§ Selected excerpt:

════════════════════

E2201. Prevalence of Incidental Findings and Their Characterization on Brachial Plexus MRI
  1. Dawood Tafti; Brooke Army Medical Center
  2. Ilsup Yoon; Brooke Army Medical Center
  3. Timothy Russell; Martin Army Community Hospital
  4. Nathan Cecava; Brooke Army Medical Center
  5. Douglas Byerly; Brooke Army Medical Center
  6. Francis Cloran; Brooke Army Medical Center
Brachial Plexus MRI is the imaging modality of choice for evaluation of the anatomy and pathology of the brachial plexus. As the field-of-view of brachial plexus MRI often includes the glenohumeral joint and the upper thorax, these studies can reveal non-neural findings of clinical significance.

Materials and Methods:
Brachial plexus MRIs from 99 patients between 1999 to 2019 with comparison shoulder MRIs within the last 6 months were included in the study. Images were retrospectively reviewed for findings outside of the brachial plexus network of nerves.

Non-neural incidental findings were found in 81/110 (73%) of reviewed studies. In total, 215 incidental findings were noted. 25 out of 110 patients (23%) were noted to have significant clinical findings, while 24 out of 110 patients (22%) were considered of intermediate clinical significance. The remaining 31 out of 110 patients had findings of mild clinical significance (29%), while 22 out of 110 patients had no notable findings (20%). Significant clinical findings included muscle edema, muscle tear, bone edema, and fractures. Moderately significant findings included labral tear and RTC tendon tears. The coronal T2 STIR and axial T2 STIR sequences were most sensitive in the detection of abnormalities.

In total, 73% of our patients had non-neural findings with a vast majority representing musculoskeletal pathology. Pathology of the brachial plexus was infrequent on imaging and was noted in % of our patients. High prevalence of musculoskeletal findings on brachial plexus MRI suggests a role of dedicated field-of-view sequences of the shoulder girdle.

════════════════════

§ Dataset entries:
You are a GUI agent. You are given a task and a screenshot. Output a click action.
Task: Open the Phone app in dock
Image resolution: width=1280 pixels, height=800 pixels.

════════════════════

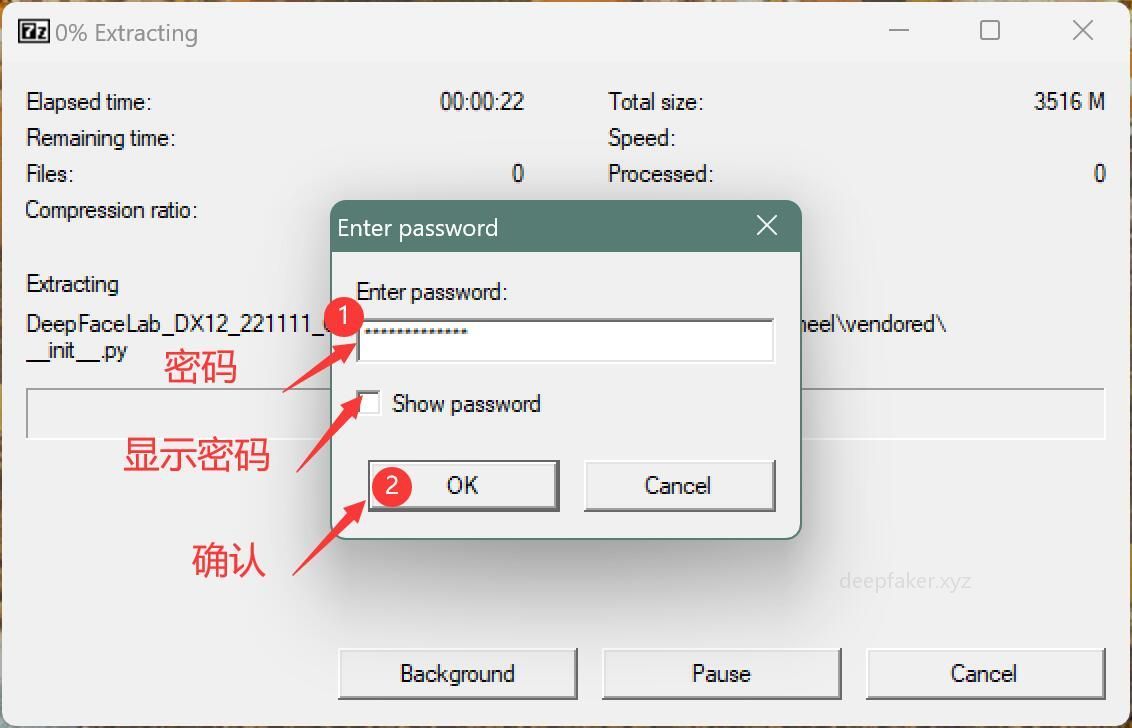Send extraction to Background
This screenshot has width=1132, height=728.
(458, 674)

════════════════════

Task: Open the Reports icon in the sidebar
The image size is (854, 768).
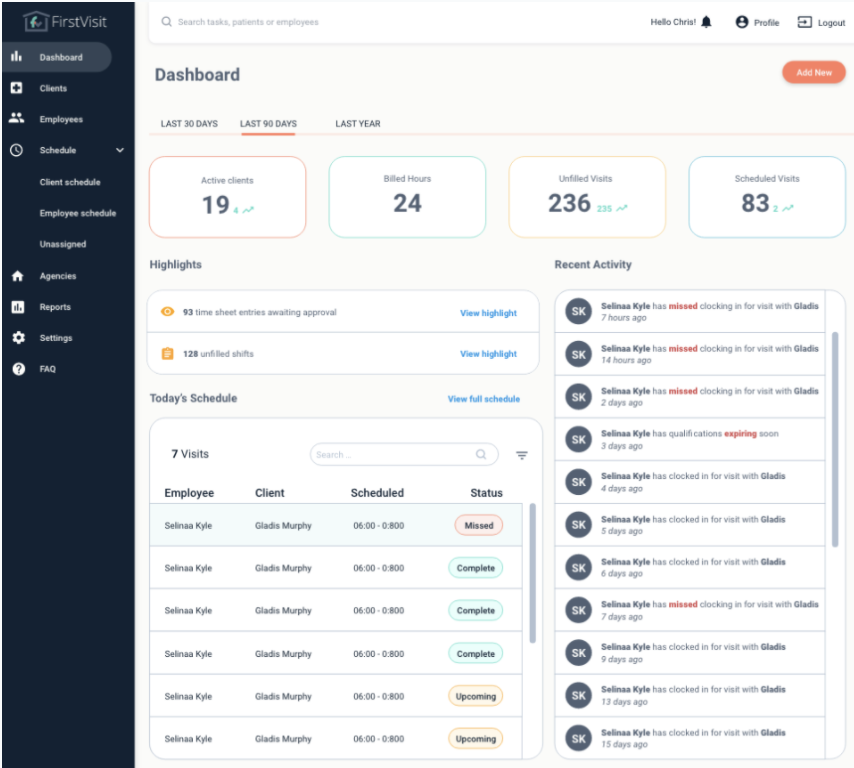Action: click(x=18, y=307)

════════════════════

§ Task requirements: According to the abstract on incidental findings on brachial plexus MRI, which sequences were most sensitive in detecting abnormalities?

§ Answer space: The coronal T2 STIR and axial T2 STIR sequences.